Now Saperstein has tapped Jeff Oakley of Bellevue to be one of the Center’s public policy fellows. Oakley, who grew up at Temple B’nai Torah, is an Eisendrath Legislative Assistant specializing in issues pertaining to Israel, Iraq, Iran and interreligious affairs.
He just started about a month ago, but tells me he will be monitoring legislative activity, developing synagogue social action programming and working overall to mobilize grassroots American Jewry.
Jeff graduated in June from Occidental College and spent his second summer working at Camp Kalsman, the Union for Reform Judaism’s new camp in Arlington. He is a veteran of Jewish camping, having attended URJ camps Newman and Swig. He was also president of TBT’s youth group.

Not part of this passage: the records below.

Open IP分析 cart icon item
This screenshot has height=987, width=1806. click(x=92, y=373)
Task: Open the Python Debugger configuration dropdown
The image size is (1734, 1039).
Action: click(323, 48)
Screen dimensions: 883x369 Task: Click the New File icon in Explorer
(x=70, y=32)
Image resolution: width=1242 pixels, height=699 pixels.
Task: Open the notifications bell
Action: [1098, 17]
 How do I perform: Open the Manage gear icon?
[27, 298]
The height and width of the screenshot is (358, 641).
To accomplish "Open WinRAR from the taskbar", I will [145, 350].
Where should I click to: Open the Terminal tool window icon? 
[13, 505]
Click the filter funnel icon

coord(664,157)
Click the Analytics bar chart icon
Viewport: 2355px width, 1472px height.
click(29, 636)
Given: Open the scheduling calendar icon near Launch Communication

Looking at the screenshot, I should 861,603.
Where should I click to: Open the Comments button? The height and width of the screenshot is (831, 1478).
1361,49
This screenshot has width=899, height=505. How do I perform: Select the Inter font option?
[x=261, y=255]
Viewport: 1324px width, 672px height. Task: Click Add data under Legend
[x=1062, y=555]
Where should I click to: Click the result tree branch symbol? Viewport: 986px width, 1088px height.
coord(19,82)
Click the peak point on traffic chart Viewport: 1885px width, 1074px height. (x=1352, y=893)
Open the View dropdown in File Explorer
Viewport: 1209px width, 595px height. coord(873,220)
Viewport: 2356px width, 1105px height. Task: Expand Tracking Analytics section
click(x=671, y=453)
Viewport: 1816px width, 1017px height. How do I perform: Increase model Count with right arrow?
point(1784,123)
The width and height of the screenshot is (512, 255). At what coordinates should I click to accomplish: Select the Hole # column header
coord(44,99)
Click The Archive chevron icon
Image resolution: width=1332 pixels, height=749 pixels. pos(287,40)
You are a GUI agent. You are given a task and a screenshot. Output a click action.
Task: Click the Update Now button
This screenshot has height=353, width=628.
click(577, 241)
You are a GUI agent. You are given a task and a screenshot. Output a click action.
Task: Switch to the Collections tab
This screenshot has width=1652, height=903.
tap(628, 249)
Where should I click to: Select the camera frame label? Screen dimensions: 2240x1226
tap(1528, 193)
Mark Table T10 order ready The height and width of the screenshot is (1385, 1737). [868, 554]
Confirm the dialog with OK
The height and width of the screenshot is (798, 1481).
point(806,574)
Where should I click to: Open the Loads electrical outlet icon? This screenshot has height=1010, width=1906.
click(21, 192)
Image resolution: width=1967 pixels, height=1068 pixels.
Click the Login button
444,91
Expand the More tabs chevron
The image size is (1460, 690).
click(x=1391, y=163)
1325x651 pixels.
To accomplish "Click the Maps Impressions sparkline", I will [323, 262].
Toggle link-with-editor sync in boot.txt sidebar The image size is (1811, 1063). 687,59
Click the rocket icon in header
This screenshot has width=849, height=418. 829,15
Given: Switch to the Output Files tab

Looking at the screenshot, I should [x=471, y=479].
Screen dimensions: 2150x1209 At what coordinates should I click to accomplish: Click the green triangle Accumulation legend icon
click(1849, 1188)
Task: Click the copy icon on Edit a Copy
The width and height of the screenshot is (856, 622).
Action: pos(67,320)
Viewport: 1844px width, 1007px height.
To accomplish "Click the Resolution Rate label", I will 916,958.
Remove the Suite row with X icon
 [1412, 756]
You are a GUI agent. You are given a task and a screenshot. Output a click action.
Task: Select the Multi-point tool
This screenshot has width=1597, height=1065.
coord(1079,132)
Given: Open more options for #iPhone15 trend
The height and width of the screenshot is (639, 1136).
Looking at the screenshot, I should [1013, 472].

Jeff has a long-standing interest in social justice, which he said was nurtured by his parents, Shellie and Randy Oakley. “Since I’ve been going to religion school, social justice was on my mind,” he told me from his office in the other Washington. “We did a Seeds of Peace fundraiser, [which] really excited me.” (Seeds of Peace teaches conflict resolution to young people, with a focus on the Middle East.)
In college he studied diplomacy and world affairs with a focus on the Middle East, and in 2006 was given a grant through the campus office of religious life to attend a forum on conflict resolution in Nicosia, Cyprus, part of a program to help students develop vocations with meaning. The conference “reinforced my personal commitment to social justice and conflict resolution,” he says.
He’s been busy learning his job, but has tried to fit in some sightseeing in our nation’s capitol.
“I miss the mountains, but I’m invigorated and excited by the things going on here in Washington.”